Tears, embraces and laughter at Sydney Airport as Australia's border reopens

Incoming vaccinated Australians are able to come home without quarantining in a hotel for two weeks.

SYDNEY’S INTERNATIONAL AIRPORT came alive with tears, embraces and laughter today as Australia’s border opened for the first time in 20 months, with some arriving travellers tearing away mandatory masks to see the faces of long-missed loved ones.

Australia is betting that vaccination rates are now high enough to mitigate the danger of allowing international visitors again after maintaining some of the lengthiest and strictest border controls anywhere during the coronavirus pandemic.

Before the pandemic, Sydney was Australia’s busiest international airport but until today it had been almost deserted.

The new freedoms mean that outbound fully vaccinated Australian permanent residents and citizens can leave the country for any reason without asking the government for an exemption from a travel ban that has trapped most at home since March 2020.

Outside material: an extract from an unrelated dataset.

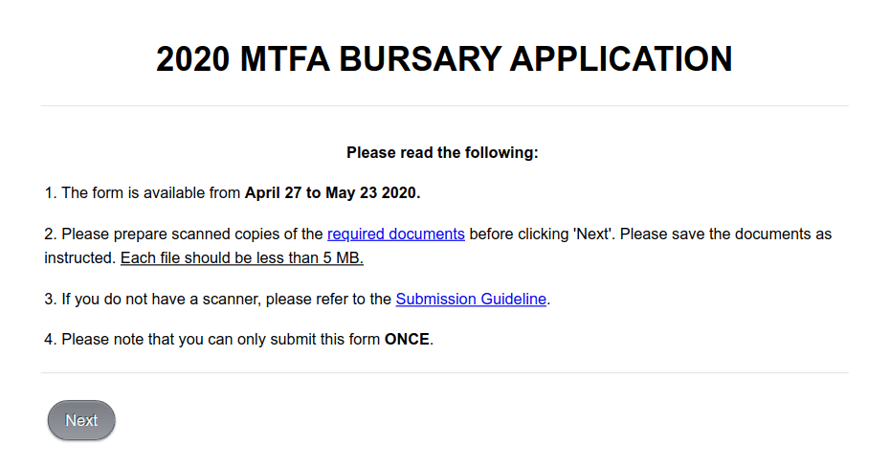Viewport: 890px width, 468px height.
Task: Click the horizontal divider below the title
Action: pos(444,105)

Incoming vaccinated Australians are able to come home without quarantining in a hotel for two weeks, with the cap on hotel quarantine numbers previously a major obstacle for thousands of Australians stranded overseas. That cap now only applies to unvaccinated travellers.

“Just being able to come home without having to go to quarantine is huge,” Carly Boyd, a passenger who had travelled from New York, told reporters at Sydney’s Kingsford-Smith Airport, where Peter Allen’s unofficial national anthem I Still Call Australia Home was playing.

“There’s a lot of people on that flight who have loved ones who are about to die or have people who died this week. So for them to be able to get off the plane and go see them straight away is pretty amazing,” Boyd added.

Sydney was the first Australian airport to announce it would reopen because New South Wales was the first state where 80% of the population aged 16 and older have been fully vaccinated.

The country’s second largest city Melbourne and the national capital Canberra also opened on Monday after Victoria state and the Australian Capital Territory achieved the vaccination benchmark.

Sydney had 16 scheduled inbound international flights on Monday and 14 outbound, while Melbourne had five scheduled in and five out.

Thailand was also reopening its border on Monday, with fully vaccinated tourists arriving by air from 46 countries and territories no longer having to quarantine.